## PROBLEM REQUIREMENTS
Please condense the paragraph of the court extract below that begins "The appellant submitted that" into a short bulleted list that keeps its main facts.

10. The appellant submitted that based on the evidence of PW1, an eye witness, the respondents were liable for the accident. According to PW1, while driving motor vehicle registration number KBH 956X, the 3rd respondent, driving motor vehicle registration number KCL 829S at an excessive speed, rammed violently into the rear right side of the appellant’s motor vehicle. As a result of the impact, the appellant’s motor vehicle was forced into a sideway position standing across rather than alongside the road. According to PW1, the 3rd respondent additionally rammed into other motor vehicles. He blamed the 2nd respondent for causing the accident as he was driving at an extremely high speed and failed to stop, slow down or control the vehicle. Furthermore, the vehicle was defective and was carelessly driven.

## DATA SHOWN
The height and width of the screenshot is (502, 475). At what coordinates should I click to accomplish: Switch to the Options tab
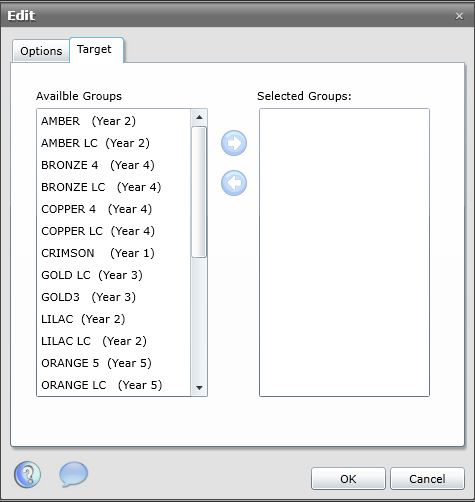[x=41, y=51]
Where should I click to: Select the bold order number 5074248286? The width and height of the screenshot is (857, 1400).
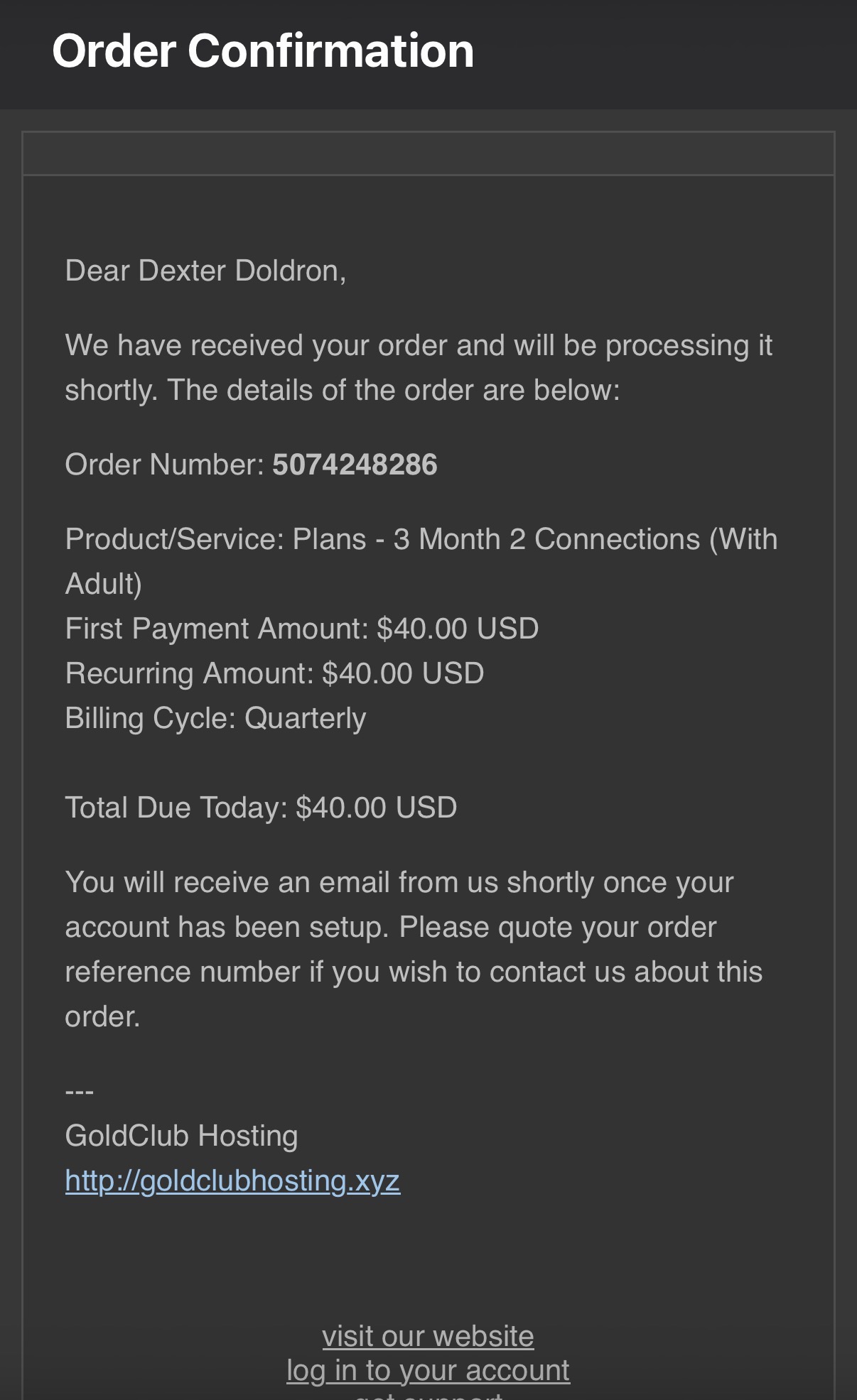point(355,465)
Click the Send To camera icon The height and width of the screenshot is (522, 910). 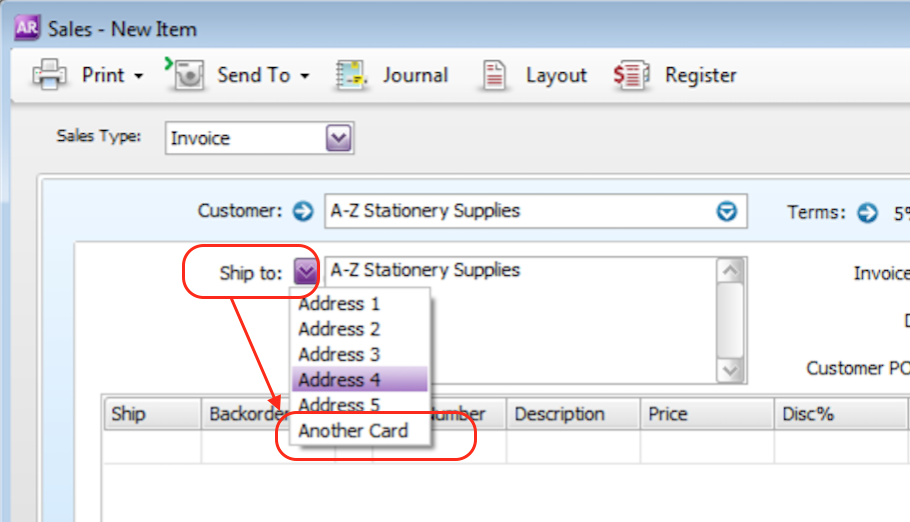click(187, 74)
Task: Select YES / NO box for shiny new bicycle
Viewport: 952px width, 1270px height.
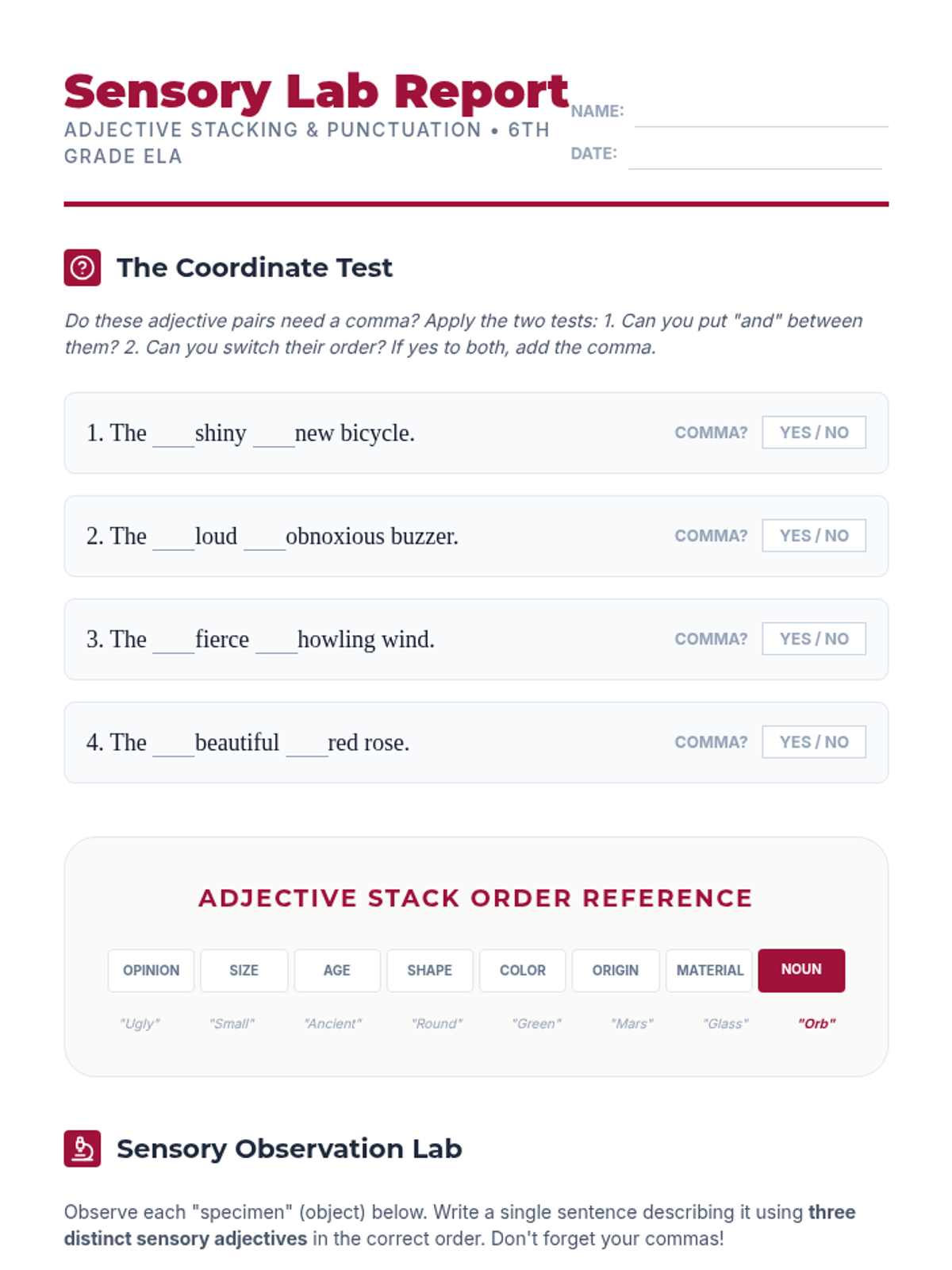Action: (x=814, y=433)
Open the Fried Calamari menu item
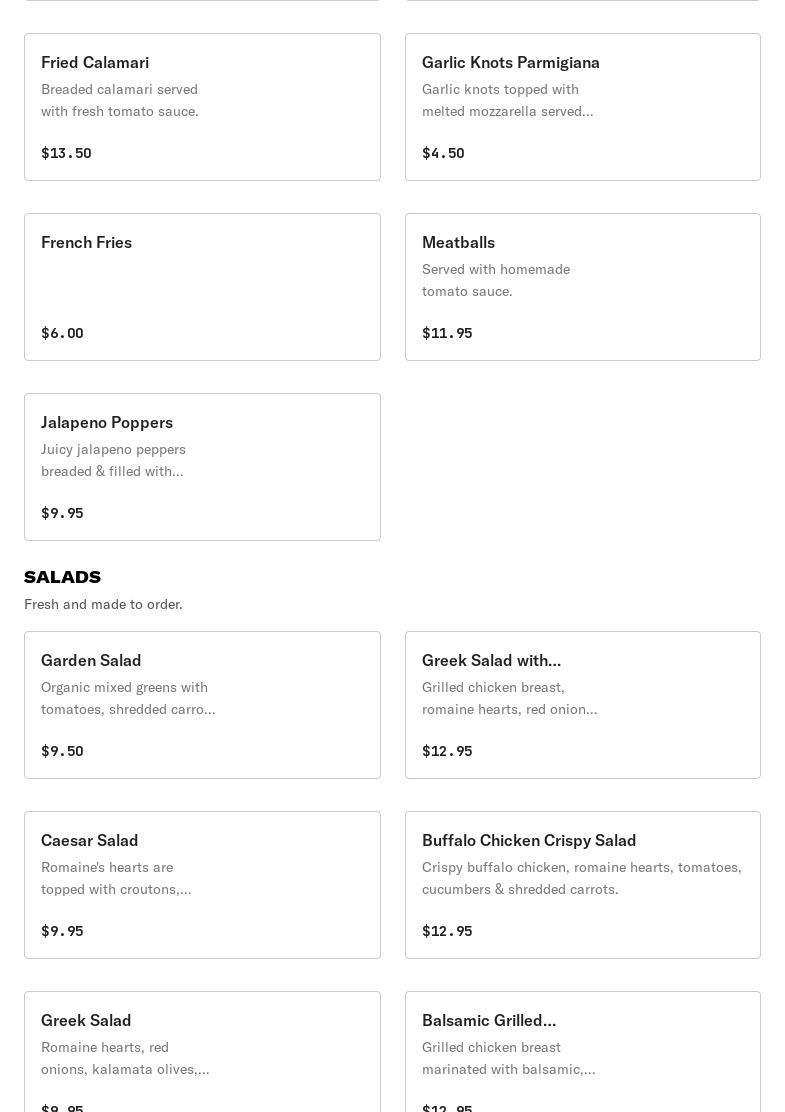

## CORRECT RESPONSE
- The appellant argued, relying on eyewitness PW1, that the respondents were liable for the accident.
- PW1 said the 3rd respondent, driving KCL 829S at excessive speed, hit the rear right side of the appellant's vehicle hard.
- The impact pushed the appellant's vehicle sideways, leaving it across the road instead of alongside it.
- PW1 said the 3rd respondent also hit other vehicles.
- PW1 blamed the 2nd respondent for driving at extremely high speed and failing to stop, slow down or control the vehicle.
- PW1 added that the vehicle was defective and carelessly driven.